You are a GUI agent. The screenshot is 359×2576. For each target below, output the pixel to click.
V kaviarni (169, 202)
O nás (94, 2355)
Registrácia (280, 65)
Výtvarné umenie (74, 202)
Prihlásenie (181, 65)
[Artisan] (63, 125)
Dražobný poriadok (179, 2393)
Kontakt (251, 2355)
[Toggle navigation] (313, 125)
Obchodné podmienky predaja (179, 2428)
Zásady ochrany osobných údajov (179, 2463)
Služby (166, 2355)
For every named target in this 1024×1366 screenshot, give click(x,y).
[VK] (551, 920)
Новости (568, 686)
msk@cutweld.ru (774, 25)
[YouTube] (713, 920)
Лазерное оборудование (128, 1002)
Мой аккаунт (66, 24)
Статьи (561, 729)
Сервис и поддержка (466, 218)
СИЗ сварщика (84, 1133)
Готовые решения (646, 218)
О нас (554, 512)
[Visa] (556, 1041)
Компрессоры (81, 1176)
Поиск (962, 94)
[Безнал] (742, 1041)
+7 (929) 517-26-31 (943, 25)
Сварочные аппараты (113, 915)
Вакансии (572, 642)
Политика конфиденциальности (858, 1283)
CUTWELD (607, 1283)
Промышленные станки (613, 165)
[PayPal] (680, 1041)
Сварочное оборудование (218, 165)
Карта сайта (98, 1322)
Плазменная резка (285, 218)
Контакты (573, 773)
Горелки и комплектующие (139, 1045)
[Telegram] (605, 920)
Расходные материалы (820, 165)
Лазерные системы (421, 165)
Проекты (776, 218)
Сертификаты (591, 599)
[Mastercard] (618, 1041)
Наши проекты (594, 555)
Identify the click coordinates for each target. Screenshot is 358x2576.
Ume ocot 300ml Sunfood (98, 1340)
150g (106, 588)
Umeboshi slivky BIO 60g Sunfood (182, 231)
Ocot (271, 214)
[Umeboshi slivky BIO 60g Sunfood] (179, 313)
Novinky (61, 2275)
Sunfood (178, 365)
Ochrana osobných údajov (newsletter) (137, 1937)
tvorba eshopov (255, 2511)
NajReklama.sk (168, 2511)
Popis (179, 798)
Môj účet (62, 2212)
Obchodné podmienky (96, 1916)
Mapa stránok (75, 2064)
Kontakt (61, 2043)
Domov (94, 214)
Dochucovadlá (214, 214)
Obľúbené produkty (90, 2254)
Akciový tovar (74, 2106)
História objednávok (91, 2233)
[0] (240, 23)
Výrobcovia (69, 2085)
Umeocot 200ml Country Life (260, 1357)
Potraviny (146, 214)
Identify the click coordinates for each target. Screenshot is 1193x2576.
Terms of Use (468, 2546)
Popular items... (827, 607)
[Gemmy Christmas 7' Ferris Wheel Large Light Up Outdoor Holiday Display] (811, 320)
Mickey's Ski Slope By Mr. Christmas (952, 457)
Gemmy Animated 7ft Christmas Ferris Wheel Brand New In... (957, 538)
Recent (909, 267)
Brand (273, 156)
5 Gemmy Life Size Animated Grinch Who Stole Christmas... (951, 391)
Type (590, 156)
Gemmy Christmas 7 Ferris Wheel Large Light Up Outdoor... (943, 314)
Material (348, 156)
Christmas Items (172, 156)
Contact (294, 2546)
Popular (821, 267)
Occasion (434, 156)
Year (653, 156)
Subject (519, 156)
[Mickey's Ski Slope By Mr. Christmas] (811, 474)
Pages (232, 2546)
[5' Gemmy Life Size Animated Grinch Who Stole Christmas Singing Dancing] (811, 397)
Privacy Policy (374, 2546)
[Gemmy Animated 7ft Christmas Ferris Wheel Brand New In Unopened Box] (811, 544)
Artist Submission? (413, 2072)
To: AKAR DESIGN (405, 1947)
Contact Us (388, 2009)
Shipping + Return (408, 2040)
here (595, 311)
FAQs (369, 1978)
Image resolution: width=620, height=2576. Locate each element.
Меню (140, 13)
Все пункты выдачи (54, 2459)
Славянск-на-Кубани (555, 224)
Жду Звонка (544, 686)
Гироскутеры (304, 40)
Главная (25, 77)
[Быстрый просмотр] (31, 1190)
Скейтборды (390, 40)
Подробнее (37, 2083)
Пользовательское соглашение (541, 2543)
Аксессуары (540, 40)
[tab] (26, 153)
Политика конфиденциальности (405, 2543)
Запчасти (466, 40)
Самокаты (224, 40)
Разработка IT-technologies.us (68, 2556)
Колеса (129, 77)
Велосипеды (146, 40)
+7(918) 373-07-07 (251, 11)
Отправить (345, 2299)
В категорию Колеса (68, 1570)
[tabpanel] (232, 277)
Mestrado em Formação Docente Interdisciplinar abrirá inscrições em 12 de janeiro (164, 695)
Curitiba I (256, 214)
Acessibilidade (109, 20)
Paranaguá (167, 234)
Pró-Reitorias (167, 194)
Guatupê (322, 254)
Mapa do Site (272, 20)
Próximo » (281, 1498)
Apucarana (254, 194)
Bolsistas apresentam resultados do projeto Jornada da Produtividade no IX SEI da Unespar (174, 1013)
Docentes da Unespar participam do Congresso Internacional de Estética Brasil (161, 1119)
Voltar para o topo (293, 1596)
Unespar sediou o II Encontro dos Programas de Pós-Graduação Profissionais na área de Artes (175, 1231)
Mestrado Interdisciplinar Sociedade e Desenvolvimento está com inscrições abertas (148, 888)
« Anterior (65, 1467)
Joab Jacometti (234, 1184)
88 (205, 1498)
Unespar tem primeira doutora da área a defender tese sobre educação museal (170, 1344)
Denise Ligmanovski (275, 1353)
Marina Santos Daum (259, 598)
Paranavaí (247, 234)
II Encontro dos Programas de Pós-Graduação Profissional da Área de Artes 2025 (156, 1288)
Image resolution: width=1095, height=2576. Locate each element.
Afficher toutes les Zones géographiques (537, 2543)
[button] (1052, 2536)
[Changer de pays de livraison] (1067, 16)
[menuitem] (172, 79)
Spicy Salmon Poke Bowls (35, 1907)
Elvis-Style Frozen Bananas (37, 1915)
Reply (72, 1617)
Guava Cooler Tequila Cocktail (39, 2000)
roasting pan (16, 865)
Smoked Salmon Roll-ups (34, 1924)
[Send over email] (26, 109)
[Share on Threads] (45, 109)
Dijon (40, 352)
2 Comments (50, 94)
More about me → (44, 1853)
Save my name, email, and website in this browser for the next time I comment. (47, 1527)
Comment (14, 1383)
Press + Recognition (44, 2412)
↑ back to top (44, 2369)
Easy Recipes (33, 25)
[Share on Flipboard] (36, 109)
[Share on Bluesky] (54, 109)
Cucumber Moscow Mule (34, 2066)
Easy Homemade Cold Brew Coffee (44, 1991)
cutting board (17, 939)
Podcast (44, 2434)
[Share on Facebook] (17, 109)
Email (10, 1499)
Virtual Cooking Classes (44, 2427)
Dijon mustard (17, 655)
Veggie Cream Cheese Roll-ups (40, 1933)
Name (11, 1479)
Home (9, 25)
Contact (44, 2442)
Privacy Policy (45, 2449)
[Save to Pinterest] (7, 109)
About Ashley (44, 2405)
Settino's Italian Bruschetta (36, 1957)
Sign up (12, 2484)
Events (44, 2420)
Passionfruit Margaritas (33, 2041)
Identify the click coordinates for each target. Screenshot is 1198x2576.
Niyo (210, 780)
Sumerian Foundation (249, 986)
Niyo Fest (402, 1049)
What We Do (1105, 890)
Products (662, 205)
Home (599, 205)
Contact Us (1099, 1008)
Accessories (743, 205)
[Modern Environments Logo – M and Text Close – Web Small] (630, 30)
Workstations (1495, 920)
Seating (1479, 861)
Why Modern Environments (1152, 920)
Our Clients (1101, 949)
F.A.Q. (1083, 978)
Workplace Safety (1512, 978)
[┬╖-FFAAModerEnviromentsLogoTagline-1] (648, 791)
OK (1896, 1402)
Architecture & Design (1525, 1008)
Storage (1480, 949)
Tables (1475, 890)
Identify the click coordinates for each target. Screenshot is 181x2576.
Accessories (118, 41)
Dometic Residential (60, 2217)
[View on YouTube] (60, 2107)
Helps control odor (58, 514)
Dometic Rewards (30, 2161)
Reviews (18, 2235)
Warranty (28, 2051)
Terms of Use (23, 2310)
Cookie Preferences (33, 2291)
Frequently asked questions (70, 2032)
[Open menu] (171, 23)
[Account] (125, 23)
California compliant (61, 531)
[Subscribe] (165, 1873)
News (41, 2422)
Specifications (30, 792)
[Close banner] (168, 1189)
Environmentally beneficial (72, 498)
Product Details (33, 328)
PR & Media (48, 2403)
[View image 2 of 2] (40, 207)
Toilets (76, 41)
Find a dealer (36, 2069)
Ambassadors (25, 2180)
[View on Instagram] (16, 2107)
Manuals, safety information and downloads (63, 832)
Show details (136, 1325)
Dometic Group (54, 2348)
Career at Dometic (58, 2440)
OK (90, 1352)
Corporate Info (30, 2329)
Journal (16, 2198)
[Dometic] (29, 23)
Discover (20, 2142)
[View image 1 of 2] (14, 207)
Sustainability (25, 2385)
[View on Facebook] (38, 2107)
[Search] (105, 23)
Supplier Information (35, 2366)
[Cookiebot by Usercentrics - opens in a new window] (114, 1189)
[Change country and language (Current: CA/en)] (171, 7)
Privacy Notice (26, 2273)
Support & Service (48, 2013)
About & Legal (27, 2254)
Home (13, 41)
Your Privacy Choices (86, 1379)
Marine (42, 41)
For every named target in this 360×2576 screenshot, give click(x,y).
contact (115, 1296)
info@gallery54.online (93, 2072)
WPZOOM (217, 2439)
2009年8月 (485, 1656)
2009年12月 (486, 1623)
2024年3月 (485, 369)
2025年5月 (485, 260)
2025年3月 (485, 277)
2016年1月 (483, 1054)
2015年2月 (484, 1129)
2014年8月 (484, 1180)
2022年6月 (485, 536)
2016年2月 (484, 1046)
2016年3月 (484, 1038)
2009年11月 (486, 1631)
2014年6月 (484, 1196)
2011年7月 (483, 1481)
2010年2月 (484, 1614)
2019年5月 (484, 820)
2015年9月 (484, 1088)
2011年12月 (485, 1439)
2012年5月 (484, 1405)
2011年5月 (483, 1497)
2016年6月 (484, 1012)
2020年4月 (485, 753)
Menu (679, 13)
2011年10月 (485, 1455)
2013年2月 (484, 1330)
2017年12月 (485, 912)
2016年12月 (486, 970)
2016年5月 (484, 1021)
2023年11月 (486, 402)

────────

About this exercise:
Please filter the entries for the word "Privacy" and copy the lines that have it.

Exercise answer:
Privacy Policy (374, 2546)
Privacy Policy (45, 2449)
Privacy Notice (26, 2273)
Your Privacy Choices (86, 1379)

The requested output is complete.